Hacker Newsnew | past | comments | ask | show | jobs | submitlogin

Might we run out of Unicode code points, like we (seem to) be running out of IPv4 addresses?

As another comment mentions, once you add all these snowmen, with/without snow, male female and gender-neutral, in a few skin colour options (plus neutral)... it adds up. Plus, exponential growth once you consider family of snowmen (different number/genders/races of "parents", different number/gender/races of "children" and so on...).



There is no reason to believe the current rate (about ~35,000 over the period 2010--2020) to change rapidly, so we are probably safe for this century. You should be aware that emoji gender and skin color is encoded in character sequences and modifiers rather than atomic characters, exactly in order to avoid that exponential growth.

And in the unlikely case that Unicode gets so many characters somehow, you can always extend it: http://ucsx.org/


Ok but what about all the cryptocurrency symbols? Those will probably accelerate the rate.

Perhaps not by a significant or even measurable amount. Nonetheless, it's a great reason to start investigating a blockchain alternative to Unicode


The successful bitcoin sign proposal [1] explicitly deals with such a criticism:

> Will Unicode be flooded with symbols for many crypto-currencies?

> Most other crypto-currencies have learned from the difficulty that a non-Unicode symbol causes for Bitcoin, and use a symbol already in Unicode. For instance, Dogecoin uses Đ, Ethereum uses Ξ, Litecoin uses Ł, Namecoin uses ℕ, Peercoin uses Ᵽ and Primecoin uses Ψ. Some, like Ripple, use Roman capital letters (XRP), mimicking ISO 4217 currency codes.

> While it is possible another crypto-currency will have a non-Unicode symbol that is extensively used in text, this is unlikely.

I think this section was crucial for the eventual acceptance, because Unicode people do care (a lot) about long-term consequences of proposals.

[1] https://www.unicode.org/L2/L2015/15229-bitcoin-sign.pdf


It seem to me that this is something best handled with tag characters, like ¤XBT + (U+E007F) = ₿ (where the letters are from the tag block, U+E00xx). This mirrors one of the two systems for rendering national flags[0], just with a different starting codepoint, and can easily accommodate all the ISO 4217 currency codes and common unofficial extensions.
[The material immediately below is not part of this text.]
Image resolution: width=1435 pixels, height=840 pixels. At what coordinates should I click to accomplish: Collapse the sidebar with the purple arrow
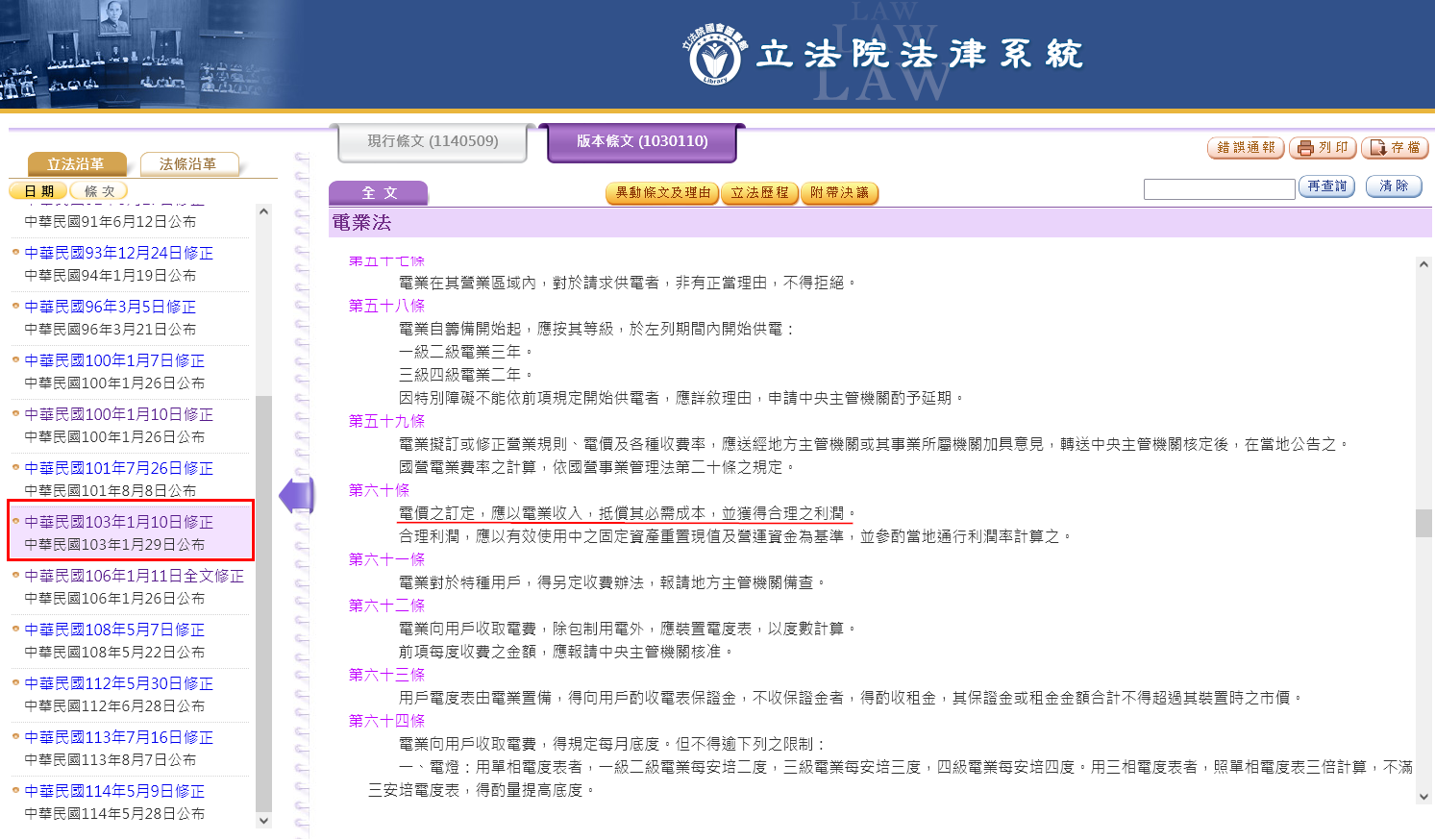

If a system doesn't know how to render a particular glyph it can just fall back to showing the Roman capital letters.

The downside of this approach is size: each tag codepoint (including the end marker) requires four bytes in UTF-8, plus two for ¤, so the sequence above is 18 bytes long.

[0] https://en.wikipedia.org/wiki/Tags_(Unicode_block)#Current_u...


That sounds interesting, but modern currency symbols are already fast-tracked anyway---they almost always get assigned in the next version of Unicode---and more than one currency symbols for given ISO 4217 code can exist so I don't think it would work.


> modern currency symbols are already fast-tracked anyway

For national currencies, perhaps. New national currencies aren't introduced all that often, and there is a lot of pressure to support them quickly as their use is often mandatory for anyone living in that jurisdiction. For new private currencies, including crypto-currencies, we don't see quite the same eagerness—the observation that new crypto-currencies were more likely to reuse existing Unicode symbols than invent new ones was a consideration in getting the Bitcoin symbol adopted, as they didn't want to open up the floodgates to large numbers of new currency symbols. The tag-based system offers a compromise.

> and more than one currency symbols for given ISO 4217 code can exist so I don't think it would work

That is a bit of a problem, but it could be handled with the variant selector codepoints, for example ¤MOP = MOP$, ¤MOP(VS1) = 圓, and ¤MOP(VS2) = 元, if the symbols have the same meaning. To save some space the VS could replace the end codepoint. For fractional units there could be a different prefix such as ¢ for 1/100 or ₥ for 1/1000 in place of the ¤, or incorporating one of the Unicode fraction codepoints for other ratios up to ⅞ (or ⅑ or ⅒). These would be rendered verbatim in the fallback version, like ¢USD.


> emoji gender and skin color is encoded in character sequences

A good tool to see this broken down is https://unicode-x-ray.vercel.app/?t=%E2%9C%8C%F0%9F%8F%BC%F0... (edit: fixed url to use percent encoded emoji)


> Might we run out of Unicode code points, like we (seem to) be running out of IPv4 addresses?

No. There are currently 144697 codepoints allocated, out of a possible 1.1 millions. And most updates allocate a few hundreds. The large allocations (in the thousands at a time) overwhelmingly concern large additions of CJK unified ideographs (see: 13.0 with 4969 out of 5930 new codepoints, 10.0 with 7494 / 8518, 8.0 with 5771/7716).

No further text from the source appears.